**Exercise instructions**.
A – List the special cases of Tweedie distributions that the text on Tweedie likelihood computations names.
B – Write the next part of the text on Tweedie likelihood computations, starting after its last sentence.

Tweedie likelihood computations
In tweedie: Evaluation of Tweedie Exponential Family Models

knitr::opts_chunk$set(
  collapse = TRUE,
  comment = "#>"
)

library(tweedie)

Tweedie distributions

Tweedie distributions are exponential dispersion models, with a mean $\mu$ and a variance $\phi \mu^\xi$, for some dispersion parameter $\phi > 0$ and a power index $\xi$ (sometimes called $p$) that uniquely defines the distribution within the Tweedie family (for all real values of $\xi$ not between 0 and 1).

Special cases of the Tweedie distributions are:

the normal distribution, with $\xi = 0$ (i.e., the variance is $\phi$ and not related to the mean);
the Poisson distribution, with $\xi = 1$ and $\phi = 1$ (i.e., the variance is the same as the mean);
the gamma distribution, with $\xi = 2$; and
the inverse Gaussian distribution, with $\xi = 3$.

For all other values of $\xi$, the probability functions and distribution functions have no closed forms.

| Power index, $\xi$ | Distribution | Support | |-----------------------|------------------|-------------------------------| | $\xi = 0$ | Normal | $(-\infty, \infty)$ | | $0 < \xi < 1$ | Do not exist | | | $\xi = 1$, $\phi = 1$ | Poisson | Discrete: $(0, 1, 2, \dots)$ | | $1 < \xi < 2$ | Poisson--gamma | $[ 0, \infty)$ | | $\xi = 2$ | gamma | $(0, \infty)$ | | $\xi > 2$ | Skewed right | $(0, \infty$) | | $\xi = 3$ | inverse Gaussian | $(0, \infty)$ |

For $\xi < 1$, applications are limited (non-existent so far?), but have support on the entire real line and $\mu > 0$.

**Dataset content**.
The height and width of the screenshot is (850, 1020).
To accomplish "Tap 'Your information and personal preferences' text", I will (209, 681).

--

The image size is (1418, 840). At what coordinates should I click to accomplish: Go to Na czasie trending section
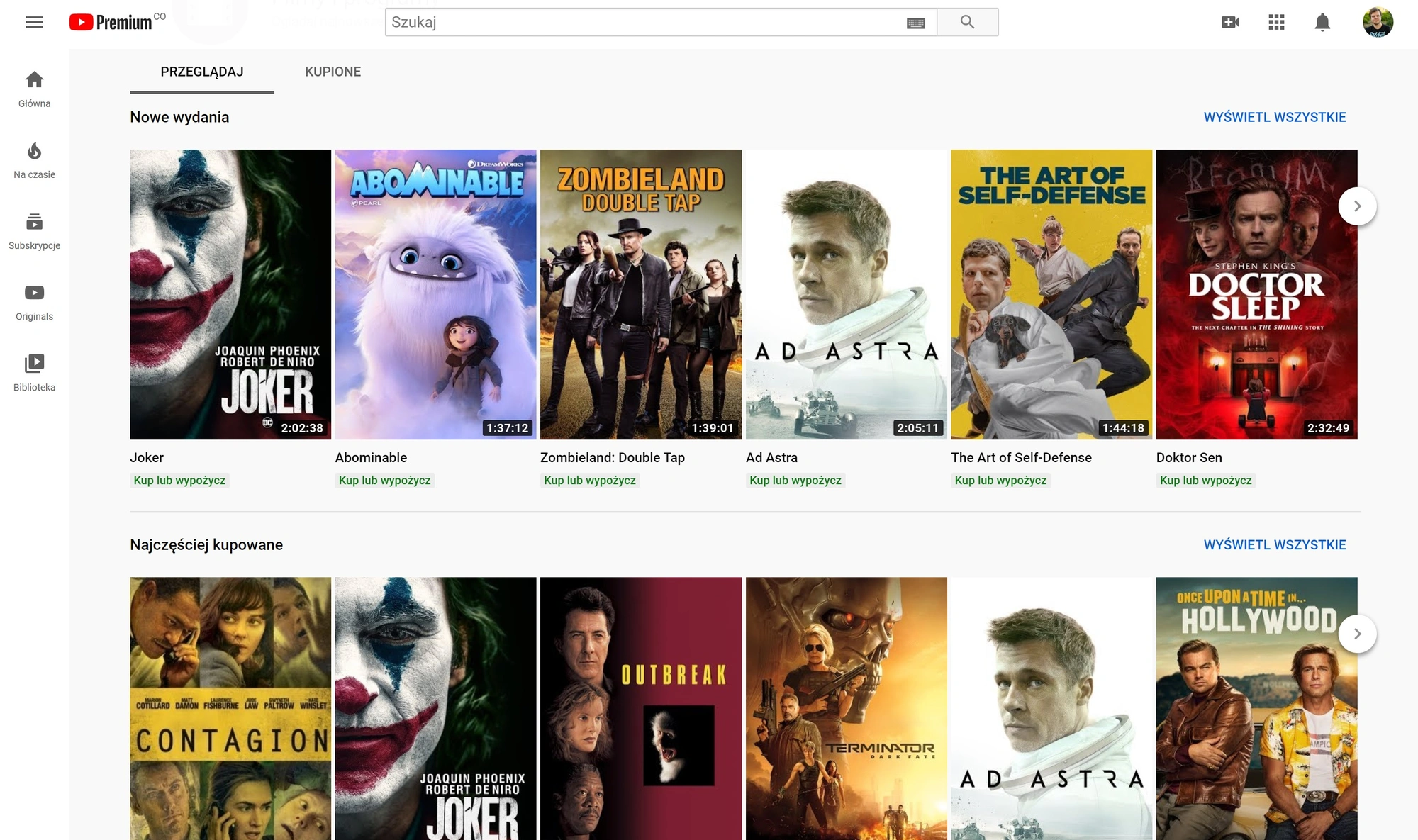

**Expected responses**.
A – The normal distribution, the Poisson distribution, the gamma distribution, and the inverse Gaussian distribution.

B –
For $1 < \xi < 2$, Tweedie distributions can be represented as a Poisson sum of gamma distributions. These distributions are continuous for $Y > 0$ but have a discrete mass at $Y = 0$.

Examples

Likelihood computations are not need to fit a Tweedie generalized linear model, using the tweedie() family from the statmod package:

library(statmod)

set.seed(96)
N <- 25
# Mean of the Poisson (lambda) and Gamma (shape/scale)
lambda <- 1.5
# Generating Compound Poisson-Gamma data manually
y <- replicate(N, {
  n_events <- rpois(1, lambda = lambda)
  if (n_events == 0) 0 else sum(rgamma(n_events, shape = 2, scale = 1))
})

mod.tw <- glm(y ~ 1, 
              family = statmod::tweedie(var.power = 1.5, link.power = 0) )
              # link.power = 0  means the log-link

However, likelihood computations are necessary in other situations.

Generating random numbers

Random numbers from a Tweedie distribution are generated using rtweedie():

tweedie::rtweedie(10, xi = 1.1, mu = 2, phi = 1)

Plotting density and probability functions

Accurate density functions are generated using dtweedie():

y <- seq(0, 2, length = 100)
xi <- 1.1
mu <- 0.5
phi <- 0.4

twden <- tweedie::dtweedie(y, xi = xi, mu = mu, phi = phi)  
twdtn <- tweedie::ptweedie(y, xi = xi, mu = mu, phi = phi)

plot( twden[y > 0] ~ y[y > 0], 
      type ="l",
      lwd = 2,
      xlab = expression(italic(y)),
      ylab = "Density function")
points(twden[y==0] ~ y[y == 0],
      lwd = 2,
      pch = 19,
      xlab = expression(italic(y)),
      ylab = "Distribution function")

Accurate probability functions are generated using ptweedie():

plot(twdtn ~ y,
     type = "l",
      lwd = 2,
     ylim = c(0, 1),
      xlab = expression(italic(y)),
      ylab = "Distribution function")

However, the function tweedie_plot() is sometimes more convenient (especially for $1 < \xi \ < 2$, when a probability mass at $Y = 0$ is present):

tweedie::tweedie_plot(y, xi = xi, mu = mu, phi = phi,
                      ylab = "Density function",
                      xlab = expression(italic(y)),
                      lwd = 2)

tweedie::tweedie_plot(y, xi = xi, mu = mu, phi = phi, 
                      ylab = "Distribution function",
                      xlab = expression(italic(y)),
                      lwd = 2, 
                      ylim = c(0, 1), 
                      type = "cdf")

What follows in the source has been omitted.